Rezension

Obits

I Blame You


Highlights: Widow Of My Dreams // Fake Kinkade // Run // Back And Forth
Genre: Indie-Rock // Grunge // Garagen-Rock
Sounds Like: Mudhoney // Rolling Stones // The Stooges // Radio Birdman

VÖ: 27.03.2009

Die schlechte Nachricht vorne weg: Rick Froberg hat den Pfad der Innovation verlassen. Waren Drive Like Jehu und Hot Snakes Quellen der Inspiration für andere, so bedient sich das Multitalent nun selbst. Psychadelisch angehauchter Garagenrock der 1960er trifft auf Punk der 1970er und paart sich mit der Grunge-Schule der 1990er. Darüber thront die – zugegebenermaßen – gewöhnungsbedürftige Stimme Frobergs. Mudhoney, The Stooges, frühe Stones, Radio Birdman – war es das?

Mit "nein" zu antworten wäre zu einfach, wäre nichts anderes als ein Reflex, ein „das kann ja nicht sein“. Das "ja" drängt sich auf, es bleibt allerdings nicht dabei. Aber das "Warum" ist nur schwer zu fassen. Man nehme den Opener „Widow of my dreams“. Ist das ein Hauch von „Holiday in Cambodia“? Die Atmosphäre zu Beginn passt, doch es treibt mehr nach vorne. Indie-Rock statt Punk. Wippen und Kopfnicken statt Pogo, auch wenn die Gitarre zwischendurch doch ab und an ordentlich schrammelt. „Pine on“ ist schon mehr Punk und doch wird schnell klar: Der Beat ist es, der eine Vielzahl der Songs ausmacht.
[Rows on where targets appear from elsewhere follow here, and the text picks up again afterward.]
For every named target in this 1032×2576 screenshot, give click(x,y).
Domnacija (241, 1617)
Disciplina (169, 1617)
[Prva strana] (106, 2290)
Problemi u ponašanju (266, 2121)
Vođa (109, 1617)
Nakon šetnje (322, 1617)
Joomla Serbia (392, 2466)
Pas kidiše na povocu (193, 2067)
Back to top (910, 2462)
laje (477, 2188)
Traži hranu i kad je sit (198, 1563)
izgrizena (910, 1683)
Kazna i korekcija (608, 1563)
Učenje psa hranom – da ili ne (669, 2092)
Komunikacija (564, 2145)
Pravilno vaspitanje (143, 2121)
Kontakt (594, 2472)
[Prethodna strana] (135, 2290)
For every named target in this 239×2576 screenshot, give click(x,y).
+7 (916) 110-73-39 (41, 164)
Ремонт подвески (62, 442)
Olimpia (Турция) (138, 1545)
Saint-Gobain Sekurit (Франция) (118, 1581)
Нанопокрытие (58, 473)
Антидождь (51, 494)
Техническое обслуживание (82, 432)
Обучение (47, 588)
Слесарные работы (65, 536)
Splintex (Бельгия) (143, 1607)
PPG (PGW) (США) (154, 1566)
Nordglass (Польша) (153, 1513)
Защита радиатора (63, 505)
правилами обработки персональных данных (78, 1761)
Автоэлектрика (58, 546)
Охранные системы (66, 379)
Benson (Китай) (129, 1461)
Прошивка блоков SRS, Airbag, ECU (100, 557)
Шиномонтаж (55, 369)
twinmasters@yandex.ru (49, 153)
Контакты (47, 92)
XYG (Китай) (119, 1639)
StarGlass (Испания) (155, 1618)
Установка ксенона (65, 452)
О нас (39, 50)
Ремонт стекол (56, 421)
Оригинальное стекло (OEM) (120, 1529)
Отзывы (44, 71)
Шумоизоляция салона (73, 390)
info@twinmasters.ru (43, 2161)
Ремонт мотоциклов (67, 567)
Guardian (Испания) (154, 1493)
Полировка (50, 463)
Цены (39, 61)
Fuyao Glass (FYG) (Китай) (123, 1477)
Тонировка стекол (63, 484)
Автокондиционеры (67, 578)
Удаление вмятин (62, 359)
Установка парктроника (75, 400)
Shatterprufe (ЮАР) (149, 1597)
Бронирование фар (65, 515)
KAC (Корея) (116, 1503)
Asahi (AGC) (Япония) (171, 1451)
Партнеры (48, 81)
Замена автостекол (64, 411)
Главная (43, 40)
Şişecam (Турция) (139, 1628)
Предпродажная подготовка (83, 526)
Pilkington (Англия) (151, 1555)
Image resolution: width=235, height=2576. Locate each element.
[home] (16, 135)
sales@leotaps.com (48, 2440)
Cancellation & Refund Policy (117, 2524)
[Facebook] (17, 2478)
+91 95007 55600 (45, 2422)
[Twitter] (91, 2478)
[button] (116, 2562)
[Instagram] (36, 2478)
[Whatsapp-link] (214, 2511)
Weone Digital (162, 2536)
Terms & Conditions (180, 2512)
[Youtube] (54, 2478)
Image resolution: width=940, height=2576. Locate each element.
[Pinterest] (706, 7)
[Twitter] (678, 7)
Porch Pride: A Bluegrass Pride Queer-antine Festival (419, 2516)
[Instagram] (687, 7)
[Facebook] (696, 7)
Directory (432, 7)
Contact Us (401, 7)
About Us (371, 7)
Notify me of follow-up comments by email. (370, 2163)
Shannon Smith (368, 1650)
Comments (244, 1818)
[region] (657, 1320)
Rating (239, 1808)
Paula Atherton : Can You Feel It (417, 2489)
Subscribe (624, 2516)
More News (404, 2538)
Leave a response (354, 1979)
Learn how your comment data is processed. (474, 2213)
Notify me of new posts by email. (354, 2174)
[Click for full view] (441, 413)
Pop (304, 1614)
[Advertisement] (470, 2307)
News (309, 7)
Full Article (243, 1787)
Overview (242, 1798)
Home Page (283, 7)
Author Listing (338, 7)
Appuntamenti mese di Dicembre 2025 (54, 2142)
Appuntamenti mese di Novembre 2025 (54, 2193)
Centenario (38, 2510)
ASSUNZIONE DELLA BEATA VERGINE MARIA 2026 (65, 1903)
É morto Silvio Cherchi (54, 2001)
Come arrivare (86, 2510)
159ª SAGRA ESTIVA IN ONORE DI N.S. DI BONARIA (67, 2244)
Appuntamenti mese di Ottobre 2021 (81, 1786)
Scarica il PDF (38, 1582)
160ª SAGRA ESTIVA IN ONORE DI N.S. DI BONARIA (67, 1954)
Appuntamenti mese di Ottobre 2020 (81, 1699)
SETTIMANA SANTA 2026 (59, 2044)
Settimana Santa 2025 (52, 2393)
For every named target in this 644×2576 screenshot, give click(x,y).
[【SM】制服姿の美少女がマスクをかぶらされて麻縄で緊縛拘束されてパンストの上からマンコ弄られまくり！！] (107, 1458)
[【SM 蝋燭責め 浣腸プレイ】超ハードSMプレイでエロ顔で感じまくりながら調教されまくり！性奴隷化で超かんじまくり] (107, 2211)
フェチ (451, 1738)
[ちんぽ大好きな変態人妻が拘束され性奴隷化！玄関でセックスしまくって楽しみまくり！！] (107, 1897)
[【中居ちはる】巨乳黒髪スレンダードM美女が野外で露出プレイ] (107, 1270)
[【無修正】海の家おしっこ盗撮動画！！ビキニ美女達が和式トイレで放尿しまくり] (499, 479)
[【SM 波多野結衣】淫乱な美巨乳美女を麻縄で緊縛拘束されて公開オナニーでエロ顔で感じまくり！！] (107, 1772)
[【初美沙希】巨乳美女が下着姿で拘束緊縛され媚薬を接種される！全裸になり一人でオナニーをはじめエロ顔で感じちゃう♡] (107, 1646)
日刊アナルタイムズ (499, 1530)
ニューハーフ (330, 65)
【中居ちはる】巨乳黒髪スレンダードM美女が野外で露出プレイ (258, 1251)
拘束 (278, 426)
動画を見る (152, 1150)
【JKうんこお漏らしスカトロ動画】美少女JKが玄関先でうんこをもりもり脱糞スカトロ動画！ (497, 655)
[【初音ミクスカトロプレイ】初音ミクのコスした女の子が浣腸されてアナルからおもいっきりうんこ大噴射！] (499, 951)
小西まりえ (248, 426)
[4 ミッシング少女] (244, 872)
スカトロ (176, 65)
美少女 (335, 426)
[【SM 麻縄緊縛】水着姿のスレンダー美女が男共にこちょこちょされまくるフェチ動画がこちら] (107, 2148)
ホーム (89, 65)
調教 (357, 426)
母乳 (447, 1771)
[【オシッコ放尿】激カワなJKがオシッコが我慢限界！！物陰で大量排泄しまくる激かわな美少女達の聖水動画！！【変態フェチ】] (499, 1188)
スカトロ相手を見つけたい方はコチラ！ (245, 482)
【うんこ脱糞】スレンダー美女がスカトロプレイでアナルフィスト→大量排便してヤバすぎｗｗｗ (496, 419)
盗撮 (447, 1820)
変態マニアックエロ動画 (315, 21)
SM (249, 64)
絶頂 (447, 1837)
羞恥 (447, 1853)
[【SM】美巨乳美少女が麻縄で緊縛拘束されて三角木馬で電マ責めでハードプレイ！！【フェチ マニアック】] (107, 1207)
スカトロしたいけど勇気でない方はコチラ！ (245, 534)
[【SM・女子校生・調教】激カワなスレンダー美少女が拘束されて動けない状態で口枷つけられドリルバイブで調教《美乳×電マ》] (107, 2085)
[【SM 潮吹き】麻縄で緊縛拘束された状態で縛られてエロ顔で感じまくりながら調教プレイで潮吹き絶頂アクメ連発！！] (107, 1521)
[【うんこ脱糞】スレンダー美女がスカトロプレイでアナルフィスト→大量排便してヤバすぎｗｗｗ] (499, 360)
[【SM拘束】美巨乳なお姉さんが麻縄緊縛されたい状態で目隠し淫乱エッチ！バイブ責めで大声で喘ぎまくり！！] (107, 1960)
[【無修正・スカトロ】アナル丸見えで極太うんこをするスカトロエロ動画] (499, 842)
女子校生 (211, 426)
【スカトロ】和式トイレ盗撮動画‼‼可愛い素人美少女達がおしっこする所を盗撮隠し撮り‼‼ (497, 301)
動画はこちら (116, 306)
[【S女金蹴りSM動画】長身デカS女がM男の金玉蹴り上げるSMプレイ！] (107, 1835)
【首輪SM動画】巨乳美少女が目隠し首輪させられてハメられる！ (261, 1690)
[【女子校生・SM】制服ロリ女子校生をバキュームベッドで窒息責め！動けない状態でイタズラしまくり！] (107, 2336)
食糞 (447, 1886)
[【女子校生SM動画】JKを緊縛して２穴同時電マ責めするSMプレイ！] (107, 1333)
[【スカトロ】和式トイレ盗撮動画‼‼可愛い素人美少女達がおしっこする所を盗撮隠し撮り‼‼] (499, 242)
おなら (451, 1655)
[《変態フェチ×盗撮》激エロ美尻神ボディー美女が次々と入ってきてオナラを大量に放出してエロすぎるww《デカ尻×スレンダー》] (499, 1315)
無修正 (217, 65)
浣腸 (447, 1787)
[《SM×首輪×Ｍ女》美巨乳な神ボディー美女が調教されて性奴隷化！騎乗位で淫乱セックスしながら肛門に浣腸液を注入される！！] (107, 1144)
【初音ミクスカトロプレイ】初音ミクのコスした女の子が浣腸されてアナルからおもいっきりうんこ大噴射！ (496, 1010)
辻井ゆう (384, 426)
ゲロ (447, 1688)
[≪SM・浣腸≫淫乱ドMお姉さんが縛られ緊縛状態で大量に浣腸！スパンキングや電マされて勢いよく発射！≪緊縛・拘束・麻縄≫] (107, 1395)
Bass und Schlagzeug geben oft die Richtung vor. Etwas Jamcharakter mit verspielten Soli und quirligen Riffs, bratende Gitarren, etwas Hall und Distortion tun den Rest.

Wenn man den Songs auf den Grund geht, wird das Wirrwarr perfekt. Stoner-Rock paart sich in „Fake Kinkade“ mit einer Spur Les Savy Fav. Je tiefer man gräbt, desto facettenreicher präsentiert sich „I Blame You“. In „Two-Headed Coin“ pumpt der Bass, „Run“ erinnert nicht zuletzt wegen des Gesangs von Froberg – einmal nicht angepisst und keifend – an Radio Birdman und Mudhoney, ja, Mudhoney schielen mehr als nur einmal um die Ecke. Mit „Back And Forth“ schaffen sich die Obits dann noch nebenbei eine entspannte, verspielte Hymne und der Refrain von „Talking To The Dog“ hätte auch Mick Jagger gut gestanden.

Das Fatale: Selbst nach dutzendfachem Hören fallen einem immer mehr Referenzen ein. Aber eines bleibt immer gleich: Bei allen Einflüssen bleibt es hier nicht bei einem Plagiat, da steckt noch genügend Kreativität drin, um einen einzigartigen Vibe zu kreieren, den diese Scheibe ausmacht. Ein roter Faden. Keine Kopie oder Anbiedern, vielmehr ein Export ins Jetzt mit eigener Note und Wiedererkennungswert. Und wer weiß, vielleicht gilt „I Blame You“ dann am Ende doch wieder als innovativ.